> **The problem**:
Word for word, restate the lines from the one containing "Task: Click closeQuietly(stream)" through the last line of the material, and include no pictures.

> **Study material**:
*** Begin section ***

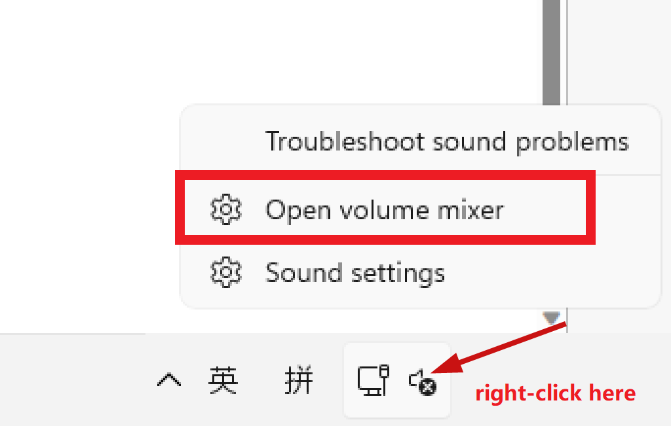Image resolution: width=671 pixels, height=426 pixels.
Task: Switch input method using 拼 indicator
Action: tap(299, 380)
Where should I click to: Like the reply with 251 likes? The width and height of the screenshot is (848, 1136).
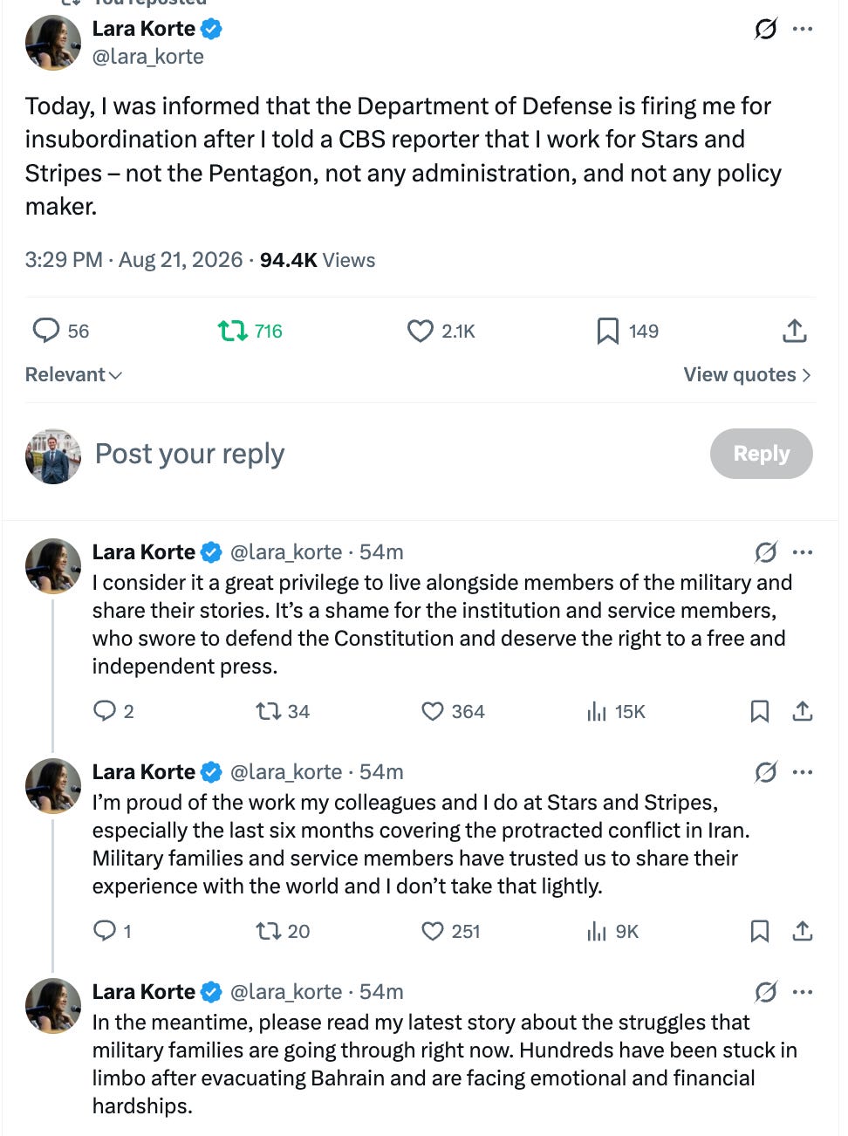[x=451, y=931]
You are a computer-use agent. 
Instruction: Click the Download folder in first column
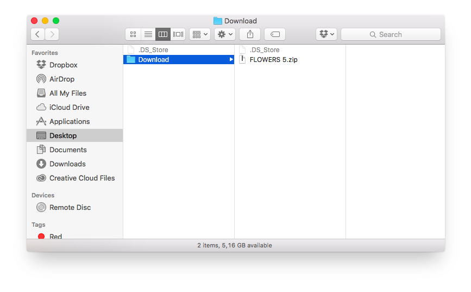pos(153,60)
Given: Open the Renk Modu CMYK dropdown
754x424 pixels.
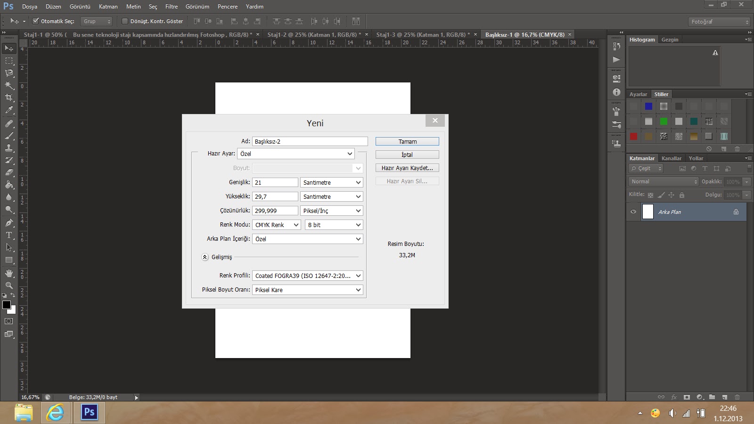Looking at the screenshot, I should pyautogui.click(x=276, y=225).
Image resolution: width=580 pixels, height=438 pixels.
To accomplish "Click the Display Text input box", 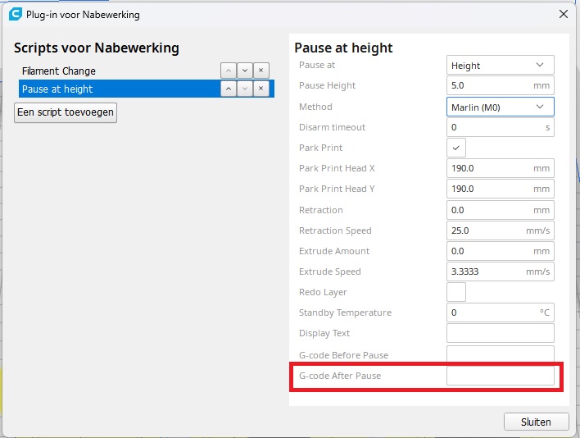I will pyautogui.click(x=500, y=333).
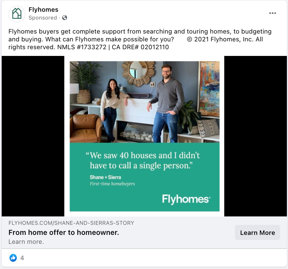Click the ad body text about Flyhomes buyers
288x269 pixels.
pos(140,39)
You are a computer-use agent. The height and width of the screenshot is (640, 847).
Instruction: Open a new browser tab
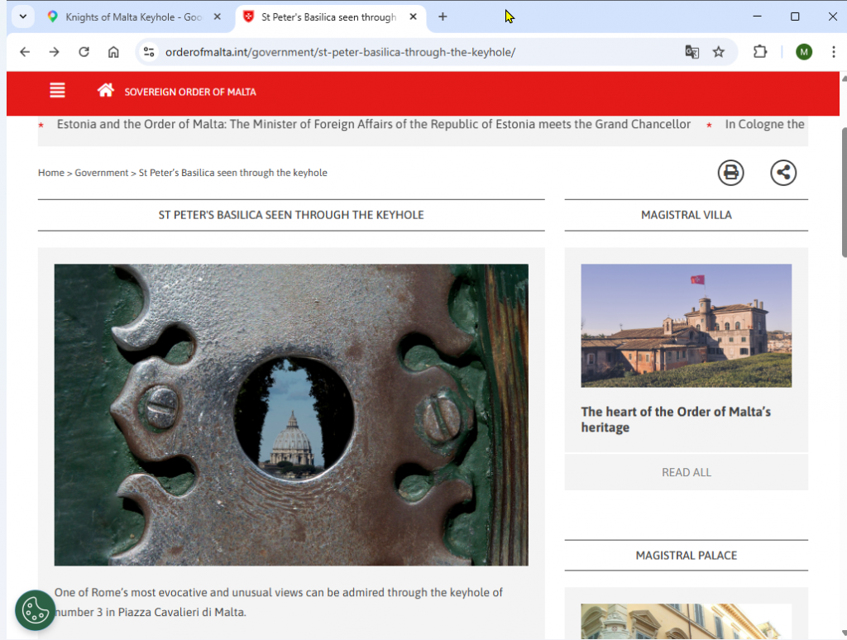[443, 17]
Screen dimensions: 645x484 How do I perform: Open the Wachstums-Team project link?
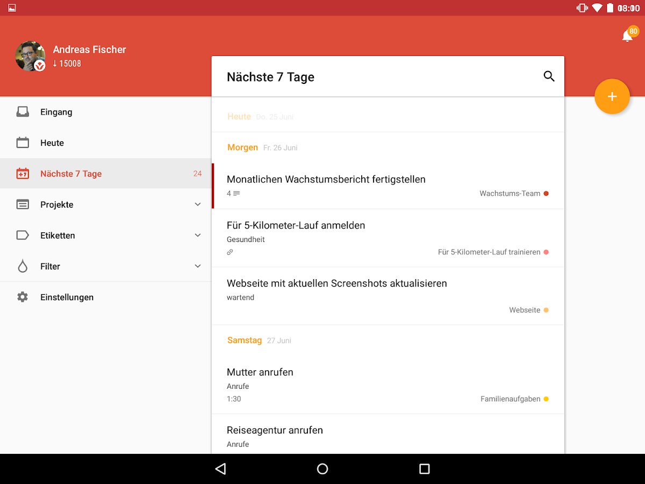point(510,193)

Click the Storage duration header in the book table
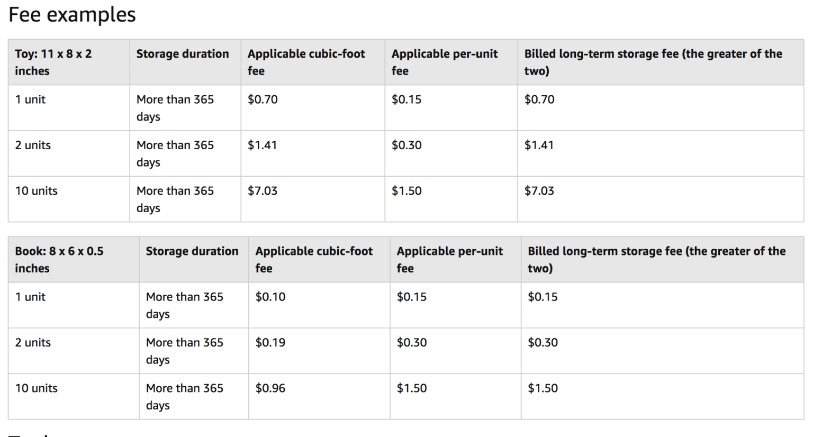click(x=192, y=251)
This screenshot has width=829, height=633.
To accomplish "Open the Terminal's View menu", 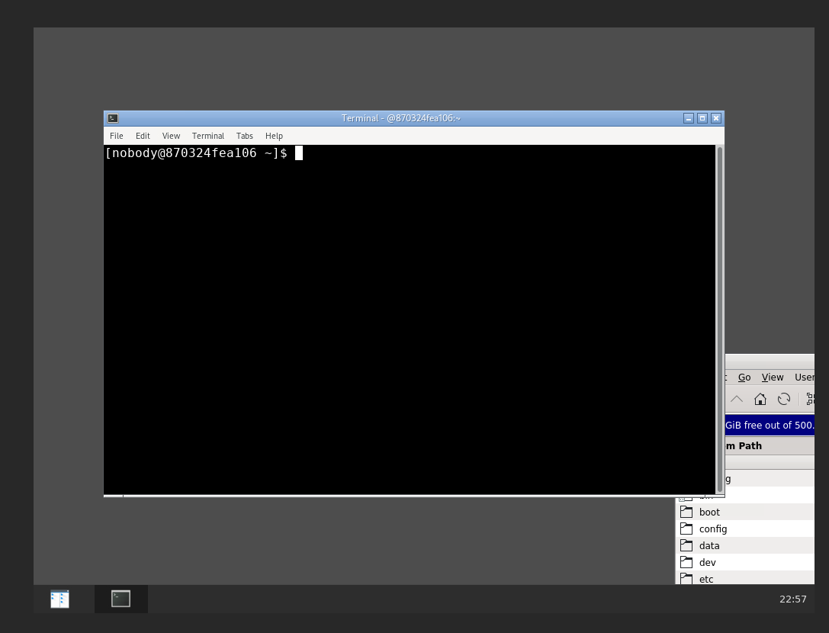I will pyautogui.click(x=171, y=136).
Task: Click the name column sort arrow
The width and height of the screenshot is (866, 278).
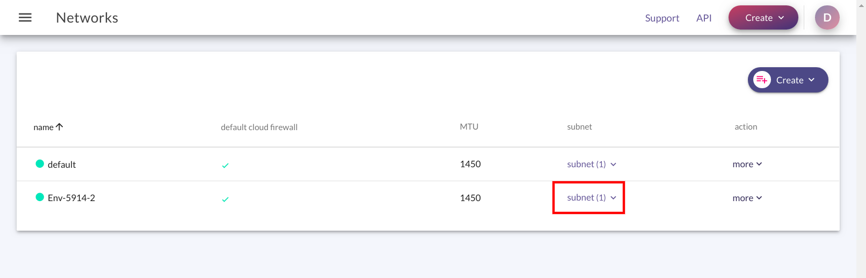Action: [60, 127]
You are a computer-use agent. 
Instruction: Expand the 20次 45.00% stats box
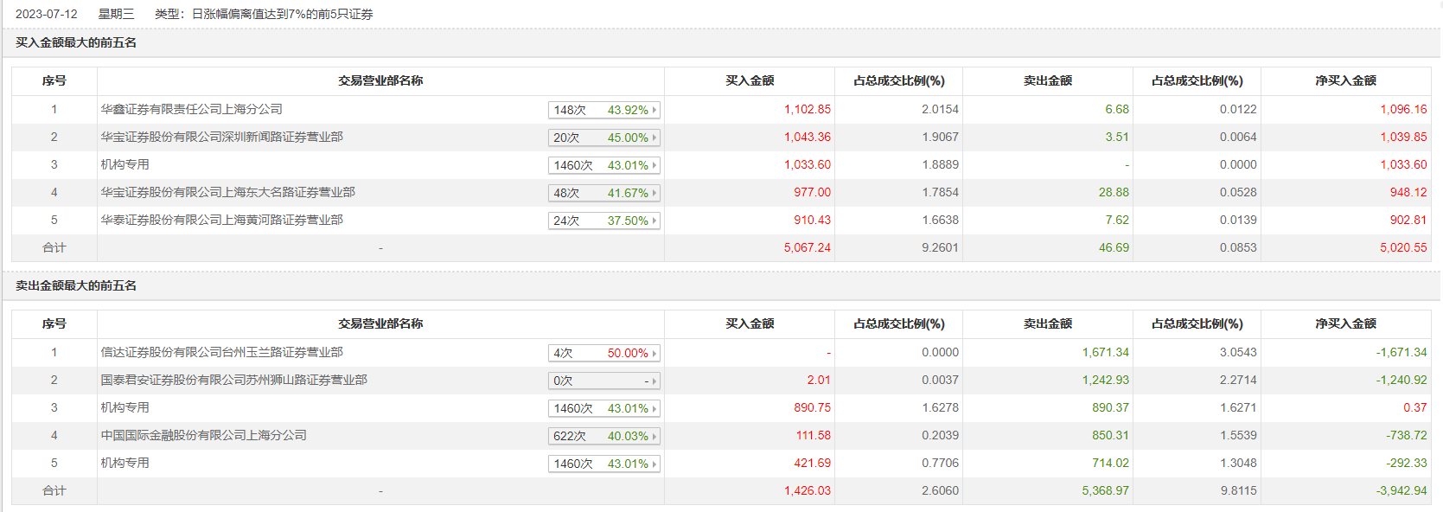coord(603,138)
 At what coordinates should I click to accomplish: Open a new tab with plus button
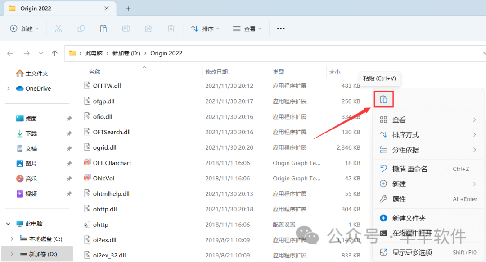[128, 9]
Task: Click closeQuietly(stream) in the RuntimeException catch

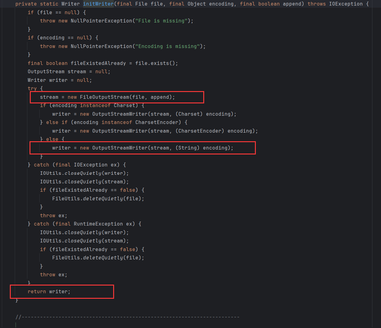Action: click(x=96, y=241)
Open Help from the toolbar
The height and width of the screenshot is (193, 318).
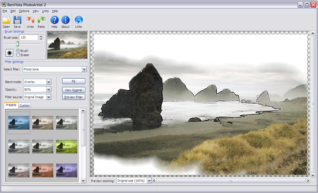54,20
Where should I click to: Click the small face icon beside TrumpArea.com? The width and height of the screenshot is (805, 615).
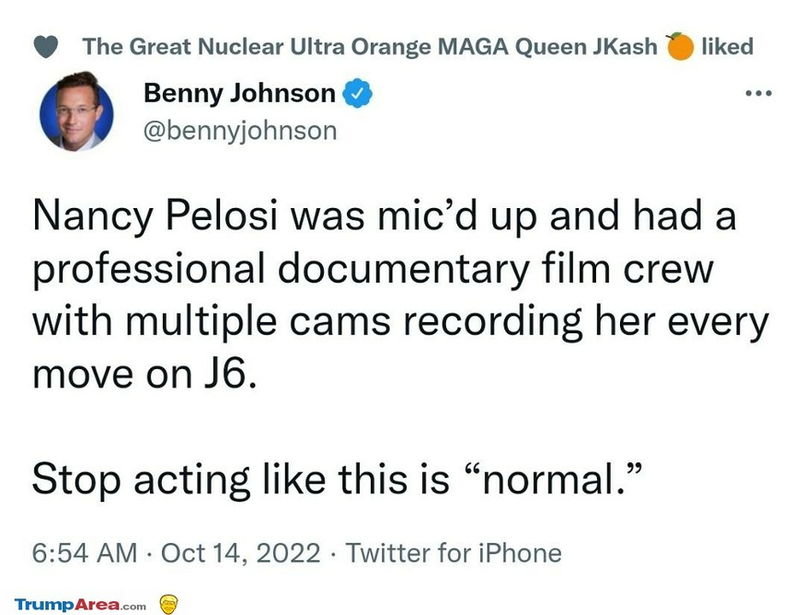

*** End section ***

> **Solution**:
Task: Click closeQuietly(stream) in the RuntimeException catch

Action: click(x=96, y=241)
Open Help from the toolbar
The height and width of the screenshot is (193, 318).
54,20
Where should I click to: Click the small face icon beside TrumpArea.com? The width and height of the screenshot is (805, 615).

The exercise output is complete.